• [Requirements]:
Please show every line of the entries below that contains the word "help".

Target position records
_ _ _ _
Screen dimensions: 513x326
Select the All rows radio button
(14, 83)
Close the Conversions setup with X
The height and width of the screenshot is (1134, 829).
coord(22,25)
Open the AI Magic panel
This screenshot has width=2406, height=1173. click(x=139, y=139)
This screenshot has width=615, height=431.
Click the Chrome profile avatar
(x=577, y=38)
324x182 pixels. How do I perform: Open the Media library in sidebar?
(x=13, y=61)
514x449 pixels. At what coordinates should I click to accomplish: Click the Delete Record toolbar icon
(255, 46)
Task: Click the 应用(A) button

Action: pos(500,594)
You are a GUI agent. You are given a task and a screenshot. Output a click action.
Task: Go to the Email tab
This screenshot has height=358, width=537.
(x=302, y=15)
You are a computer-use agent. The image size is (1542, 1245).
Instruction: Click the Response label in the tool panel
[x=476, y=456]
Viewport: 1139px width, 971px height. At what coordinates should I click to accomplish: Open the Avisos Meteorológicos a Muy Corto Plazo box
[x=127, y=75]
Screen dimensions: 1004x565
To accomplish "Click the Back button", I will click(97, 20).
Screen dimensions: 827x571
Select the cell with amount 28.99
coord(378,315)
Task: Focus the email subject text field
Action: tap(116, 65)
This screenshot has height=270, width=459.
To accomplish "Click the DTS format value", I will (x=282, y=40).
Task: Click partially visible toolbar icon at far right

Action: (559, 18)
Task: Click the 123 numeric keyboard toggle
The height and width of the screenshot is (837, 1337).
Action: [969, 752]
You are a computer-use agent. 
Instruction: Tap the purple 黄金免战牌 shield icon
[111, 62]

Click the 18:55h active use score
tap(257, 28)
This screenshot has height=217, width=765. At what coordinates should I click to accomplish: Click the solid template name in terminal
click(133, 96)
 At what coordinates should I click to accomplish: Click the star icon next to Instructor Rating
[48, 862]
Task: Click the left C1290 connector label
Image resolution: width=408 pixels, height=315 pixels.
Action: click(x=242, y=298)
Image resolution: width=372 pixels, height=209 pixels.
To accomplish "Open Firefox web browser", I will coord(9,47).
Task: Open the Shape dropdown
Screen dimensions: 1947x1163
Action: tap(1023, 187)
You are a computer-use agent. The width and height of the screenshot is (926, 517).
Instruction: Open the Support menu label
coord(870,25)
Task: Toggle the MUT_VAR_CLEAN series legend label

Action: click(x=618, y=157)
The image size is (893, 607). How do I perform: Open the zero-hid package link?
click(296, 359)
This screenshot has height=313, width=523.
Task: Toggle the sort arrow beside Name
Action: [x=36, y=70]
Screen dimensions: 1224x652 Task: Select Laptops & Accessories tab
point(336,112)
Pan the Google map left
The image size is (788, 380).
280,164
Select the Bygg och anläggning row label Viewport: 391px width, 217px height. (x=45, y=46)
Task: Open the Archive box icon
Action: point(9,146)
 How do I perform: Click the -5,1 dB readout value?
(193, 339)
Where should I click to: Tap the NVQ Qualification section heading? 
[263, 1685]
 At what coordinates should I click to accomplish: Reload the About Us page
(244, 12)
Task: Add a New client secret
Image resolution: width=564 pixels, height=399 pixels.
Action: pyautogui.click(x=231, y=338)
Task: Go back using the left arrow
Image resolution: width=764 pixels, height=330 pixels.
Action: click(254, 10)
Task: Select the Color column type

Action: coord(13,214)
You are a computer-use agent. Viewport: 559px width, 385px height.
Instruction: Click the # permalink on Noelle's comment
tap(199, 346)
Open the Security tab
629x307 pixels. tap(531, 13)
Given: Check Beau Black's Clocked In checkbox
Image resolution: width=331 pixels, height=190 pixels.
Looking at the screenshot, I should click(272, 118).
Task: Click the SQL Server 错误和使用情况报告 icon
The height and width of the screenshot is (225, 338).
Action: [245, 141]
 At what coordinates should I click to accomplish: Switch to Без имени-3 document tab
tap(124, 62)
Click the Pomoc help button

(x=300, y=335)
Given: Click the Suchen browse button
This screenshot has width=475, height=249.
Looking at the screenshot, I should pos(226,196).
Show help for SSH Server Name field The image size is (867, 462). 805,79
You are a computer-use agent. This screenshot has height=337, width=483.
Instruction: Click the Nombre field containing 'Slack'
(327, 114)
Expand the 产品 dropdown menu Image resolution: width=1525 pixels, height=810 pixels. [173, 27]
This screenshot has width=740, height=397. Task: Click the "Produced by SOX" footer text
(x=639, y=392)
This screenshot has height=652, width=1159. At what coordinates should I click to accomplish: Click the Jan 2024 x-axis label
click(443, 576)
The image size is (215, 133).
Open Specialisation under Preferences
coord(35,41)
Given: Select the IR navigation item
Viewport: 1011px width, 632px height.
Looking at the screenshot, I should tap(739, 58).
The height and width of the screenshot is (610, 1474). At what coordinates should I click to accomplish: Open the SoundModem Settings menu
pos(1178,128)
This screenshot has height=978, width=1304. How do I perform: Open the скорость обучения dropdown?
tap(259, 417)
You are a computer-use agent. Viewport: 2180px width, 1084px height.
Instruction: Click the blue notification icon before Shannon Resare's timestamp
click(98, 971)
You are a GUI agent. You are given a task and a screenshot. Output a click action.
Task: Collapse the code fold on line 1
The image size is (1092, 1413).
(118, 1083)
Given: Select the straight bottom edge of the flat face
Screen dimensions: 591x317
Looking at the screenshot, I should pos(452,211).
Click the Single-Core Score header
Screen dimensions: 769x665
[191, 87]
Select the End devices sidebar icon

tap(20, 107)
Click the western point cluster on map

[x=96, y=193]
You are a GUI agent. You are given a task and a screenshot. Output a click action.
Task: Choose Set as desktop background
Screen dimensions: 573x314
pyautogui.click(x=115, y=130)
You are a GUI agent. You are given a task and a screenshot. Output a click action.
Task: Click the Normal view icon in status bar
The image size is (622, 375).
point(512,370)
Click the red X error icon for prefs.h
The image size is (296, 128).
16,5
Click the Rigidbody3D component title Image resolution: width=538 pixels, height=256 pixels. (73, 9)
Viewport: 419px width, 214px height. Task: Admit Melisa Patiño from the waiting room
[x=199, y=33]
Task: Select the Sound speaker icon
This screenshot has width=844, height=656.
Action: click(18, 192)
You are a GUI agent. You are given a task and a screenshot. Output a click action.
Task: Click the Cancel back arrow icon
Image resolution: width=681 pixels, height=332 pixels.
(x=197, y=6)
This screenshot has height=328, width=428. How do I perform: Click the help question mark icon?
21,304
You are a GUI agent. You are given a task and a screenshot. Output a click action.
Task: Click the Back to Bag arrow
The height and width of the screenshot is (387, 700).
_ _ _ _
• [Exercise result]:
Click the Pomoc help button
Show help for SSH Server Name field The image size is (867, 462). 805,79
This screenshot has height=328, width=428. How do I perform: Click the help question mark icon?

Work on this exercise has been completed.